##### TEXT PASSAGE

What if I set up an unconventional heater?

Amazing how tricky these questions of heat and temperature can be. There is an unconventional heater (at least one) which will give you a final temperature greater than any conventional heater, if you set it up just right.

A dehumidifier! You set it up so the water it collects flows into a bottle which is then capped so it cannot re-evaporate. Then, when everything comes to final equilibrium, final temperature is a result of all the available energy in the battery, plus the heat given off by the water when it condensed.

If this seems like a fiddly special case, consider that you could do the same trick by having the battery power a dehumidifier-like device which liquefies one of the other gases in the room, such as oxygen, though in that case there is one last piece of the argument to be made about the final state of the oxygen in the capped bottle.
posted by jamjam at 10:20 AM on February 24, 2009


jamjam: You could also freeze little blocks of dry ice, and put them in your perfect insulation, making the room hotter (but oddly, making the average temperature including the dry ice, colder, as the temperature difference represents stored energy)
posted by aubilenon at 2:43 PM on February 24, 2009


jamjam, nice.
posted by fantabulous timewaster at 2:58 PM on February 24, 2009


I think an evaporating block of dry ice would cool the room, since the phase change will "take up" energy from the room.
posted by gjc at 4:34 PM on February 24, 2009


Here's a question/observation: I was under the impression that brakes on an automobile absorb energy of the moving car through abrasion of the brake pad. While it's obvious that this does result in heat, it always seemed to me like for the large amount of mechanical energy removed (e.g. decelerating a 4000 pound mass from 60 MPH to rest) never equaled the resulting warming of the rotors, that some of that energy was dissipated in simply breaking the bonds of the compounds that comprise the pads. I know that rotors can glow red hot after extended downhill or high speed braking, but in normal everyday driving conditions it doesn't seem like the amount of heat generated is equal to the amount of mechanical energy removed. Is there some kind of phantom "energy of breaking apart stuff" that doesn't result in heat or is it really all just heat and I'm not noticing it because the rotors are able to quickly dump most of that heat to the ambient air (it is after all like a big rotating fan.)

##########
##### INFORMATION SHOWN

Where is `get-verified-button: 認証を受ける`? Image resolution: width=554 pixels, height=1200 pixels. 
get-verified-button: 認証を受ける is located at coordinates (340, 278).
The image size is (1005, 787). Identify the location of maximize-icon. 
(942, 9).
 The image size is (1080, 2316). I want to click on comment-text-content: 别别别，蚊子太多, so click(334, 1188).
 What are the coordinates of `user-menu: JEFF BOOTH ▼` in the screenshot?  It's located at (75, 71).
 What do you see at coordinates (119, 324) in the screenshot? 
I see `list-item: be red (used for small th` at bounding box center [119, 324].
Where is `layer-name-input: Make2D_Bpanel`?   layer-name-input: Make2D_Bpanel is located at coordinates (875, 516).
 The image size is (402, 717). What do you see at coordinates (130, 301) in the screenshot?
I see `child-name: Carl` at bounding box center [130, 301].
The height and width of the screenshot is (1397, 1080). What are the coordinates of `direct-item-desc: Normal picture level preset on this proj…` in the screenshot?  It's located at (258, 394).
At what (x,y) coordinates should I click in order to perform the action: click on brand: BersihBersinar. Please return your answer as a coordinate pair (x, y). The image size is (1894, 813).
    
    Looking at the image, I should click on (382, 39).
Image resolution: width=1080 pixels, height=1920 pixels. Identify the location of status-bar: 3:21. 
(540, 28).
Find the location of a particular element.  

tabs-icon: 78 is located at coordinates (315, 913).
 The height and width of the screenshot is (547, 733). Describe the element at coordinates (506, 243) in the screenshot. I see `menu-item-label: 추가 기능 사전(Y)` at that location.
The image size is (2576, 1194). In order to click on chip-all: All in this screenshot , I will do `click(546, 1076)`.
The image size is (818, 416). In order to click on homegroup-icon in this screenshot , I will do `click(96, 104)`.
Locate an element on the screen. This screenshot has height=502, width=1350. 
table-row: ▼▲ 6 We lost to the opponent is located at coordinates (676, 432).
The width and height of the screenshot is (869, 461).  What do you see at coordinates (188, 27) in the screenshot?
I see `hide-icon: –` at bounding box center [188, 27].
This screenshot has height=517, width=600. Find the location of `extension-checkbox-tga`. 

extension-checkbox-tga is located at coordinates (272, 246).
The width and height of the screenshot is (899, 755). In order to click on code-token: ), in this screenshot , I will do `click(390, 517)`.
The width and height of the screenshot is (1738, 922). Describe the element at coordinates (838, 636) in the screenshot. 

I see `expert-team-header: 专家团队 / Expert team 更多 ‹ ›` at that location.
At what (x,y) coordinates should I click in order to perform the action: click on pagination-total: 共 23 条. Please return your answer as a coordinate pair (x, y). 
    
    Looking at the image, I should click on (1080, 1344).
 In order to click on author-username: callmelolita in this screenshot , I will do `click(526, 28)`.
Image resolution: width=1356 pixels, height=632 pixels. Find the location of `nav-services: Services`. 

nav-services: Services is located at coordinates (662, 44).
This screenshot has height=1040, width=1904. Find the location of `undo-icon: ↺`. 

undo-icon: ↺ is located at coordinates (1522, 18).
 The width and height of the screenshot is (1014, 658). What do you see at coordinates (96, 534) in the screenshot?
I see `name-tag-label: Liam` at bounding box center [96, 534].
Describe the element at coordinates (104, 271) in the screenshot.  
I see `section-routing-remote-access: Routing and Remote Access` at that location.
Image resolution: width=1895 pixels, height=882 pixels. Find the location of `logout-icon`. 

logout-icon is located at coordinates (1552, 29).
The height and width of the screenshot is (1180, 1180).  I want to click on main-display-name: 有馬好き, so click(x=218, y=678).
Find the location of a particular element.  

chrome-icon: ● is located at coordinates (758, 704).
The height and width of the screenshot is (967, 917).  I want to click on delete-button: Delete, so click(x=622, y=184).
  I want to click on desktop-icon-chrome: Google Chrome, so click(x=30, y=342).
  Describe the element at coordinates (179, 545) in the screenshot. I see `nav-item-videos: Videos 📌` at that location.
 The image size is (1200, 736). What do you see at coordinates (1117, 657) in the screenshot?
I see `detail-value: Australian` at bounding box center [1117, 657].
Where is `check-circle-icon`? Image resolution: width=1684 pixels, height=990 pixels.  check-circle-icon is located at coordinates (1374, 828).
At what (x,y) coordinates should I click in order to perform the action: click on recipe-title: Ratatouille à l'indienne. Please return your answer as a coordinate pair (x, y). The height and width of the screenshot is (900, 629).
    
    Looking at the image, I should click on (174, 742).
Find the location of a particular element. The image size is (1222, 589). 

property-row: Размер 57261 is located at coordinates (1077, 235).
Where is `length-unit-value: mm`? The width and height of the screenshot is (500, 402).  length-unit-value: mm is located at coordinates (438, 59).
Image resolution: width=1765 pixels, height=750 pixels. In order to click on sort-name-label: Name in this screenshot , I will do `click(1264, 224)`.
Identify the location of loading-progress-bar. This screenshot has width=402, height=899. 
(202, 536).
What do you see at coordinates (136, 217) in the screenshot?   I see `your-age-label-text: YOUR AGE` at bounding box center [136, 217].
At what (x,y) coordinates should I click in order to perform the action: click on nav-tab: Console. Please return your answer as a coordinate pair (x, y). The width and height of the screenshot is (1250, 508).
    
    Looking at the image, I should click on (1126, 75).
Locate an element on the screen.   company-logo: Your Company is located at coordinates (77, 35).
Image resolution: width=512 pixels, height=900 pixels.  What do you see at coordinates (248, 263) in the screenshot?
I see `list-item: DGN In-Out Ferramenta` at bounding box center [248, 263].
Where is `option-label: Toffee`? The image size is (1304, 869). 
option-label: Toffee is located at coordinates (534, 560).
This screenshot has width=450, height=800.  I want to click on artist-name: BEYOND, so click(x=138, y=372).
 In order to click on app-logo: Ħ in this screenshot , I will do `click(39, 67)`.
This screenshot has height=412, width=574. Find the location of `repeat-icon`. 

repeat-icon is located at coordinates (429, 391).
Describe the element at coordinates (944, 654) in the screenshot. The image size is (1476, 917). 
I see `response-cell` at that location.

##########

__PROBLEMS TO SOLVE__.
[A] Answer these questions about the heat and temperature thread:
(i) Which device does the first post name as the unconventional heater?
(ii) Which room gas does the first post say a dehumidifier-like device could liquefy?
(iii) What part of a car can glow red hot after extended downhill or high speed braking?
[B] Resume the heat and temperature thread after its final question about car brakes.

__ANSWERS TO THE EXERCISE__.
[A]
(i) A dehumidifier.
(ii) Oxygen.
(iii) The rotors.

[B]
posted by Rhomboid at 2:34 PM on February 25, 2009


Rhomboid: while it does take some energy to wear out the pads and rotors, the amount is tiny compared to what goes into the rotors as heat. Since I'm imperial-unit-challenged I'll convert your hypothetical example to SI metric units and see what a back of the envelope calculation says.

So we have a vehicle moving at 26.83 m/s with a mass of 1809 kg. Kinetic energy is 1/2 mv^2 so I make that about 651,000 J (651 kJ) of kinetic energy to be converted into brake heat.

Let's somewhat arbitrarily decide there's 20 kg of cast iron being heated (4 rotors x 5 kg each). Specific heat capacity of cast iron is 0.46 kJ/kg K so multiply that by 20 kg and I get 9.2 kJ required to heat the brakes by 1 deg K (or deg C if you like).

651 kJ divided by 9.2 kJ/K = 70.76 K. So this hypothetical panic stop heats up the brake rotors by about 70 deg K (or C). If they were around room temperature to start with, they'd be pretty close to boiling water after one stop.

This is an over-simplification assuming none of the generated heat escapes from the brake rotors and that the entire mass heats to the same temperature, but hopefully it gives some idea of the order of magnitude. There doesn't seem to be a need to account for huge amounts of non-heat energy going missing.

And if anyone finds any mistakes in the above calculations, please be advised they are intentional and I'm just checking to see who notices.